Marc-Anthony Polizzi: Overextended
Utica-based sculptor Marc-Anthony Polizzi creates site-specific installations by giving discarded objects a second life. With their jaw-dropping bounty of stuff—from rocking chairs to patio umbrellas to basketball hoops—Polizzi’s works are visually playful while carrying a darker message—about the unsustainable demands that unfettered capitalism places on our environment, our communities, and even our mental health.
Like all of Polizzi’s installations, Overextended is a portrait of the community within which it was created. Polizzi collected the objects for the installation throughout Central New York, constructing a sculpture that contains the memories and experiences of regional residents. Yet the installation is more than a portrait of those living in Central New York. While the objects used were sourced locally, the experiences of overstimulation and overextension are universal. The orange of Overextended was inspired not by the athletic teams that drive our own local economy, but by the colors that drifting smoke from Canadian wildfires brought to New York’s skies this summer.
Marc-Anthony Polizzi: Overextended is part of the Everson CNY Artist Initiative, an exhibition program that celebrates the multi-faceted talents of regional artists.
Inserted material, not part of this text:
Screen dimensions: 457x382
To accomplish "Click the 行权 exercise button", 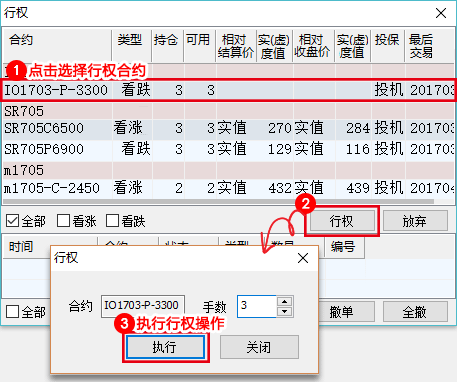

The CNY Artist Initiative is made possible with support from Terry and Bill Delavan.
Found Objects, Complicated Histories
Marc-Anthony Polizzi’s installation, Overextended, on display at the Everson Museum of Art as part of the CNY Artist Initiative, is composed of discarded objects like rocking chairs, box fans, and Hot Wheels cars. The objects making up the installation, which Polizzi found on curbs and lawns, suggest difficult histories—the end of childhood, a breakup, the death of a loved one. Constructing the installation from discarded things matters to Polizzi, a Utica native concerned with the economic condition of the Central New York community. The things that people get rid of, Polizzi suggests, paint a portrait of the community where they live.
Recently, I interviewed Polizzi about his art, artmaking, and the working class while he was in the Adirondacks, preparing to officiate a wedding on top of a mountain. No stranger to working odd jobs to make ends meet, Polizzi described his relationship to class as “the sculptor’s dilemma”: the sculptor wants to be considered working class because he works with working class materials, despite the potential monetary value of his art and the setting where his art is displayed. Polizzi noted the difference between objects found in wealthy areas, where residents are caught in an “endless loop of buy and replace,” and the objects found in working class neighborhoods, which are frequently well-used and worn. In wealthy and working-class communities, Polizzi noticed the prevalence of leisure-oriented, less utilitarian items like toys and games. In the wake of a global pandemic and recession, residents of Central New York have held on to furniture and more essential items rather than those associated with amusement and play.
Utica-based artist Marc-Anthony Polizzi’s sculptures and installations have appeared in galleries, artists’ spaces, universities, and opera houses across Central New York and the United States.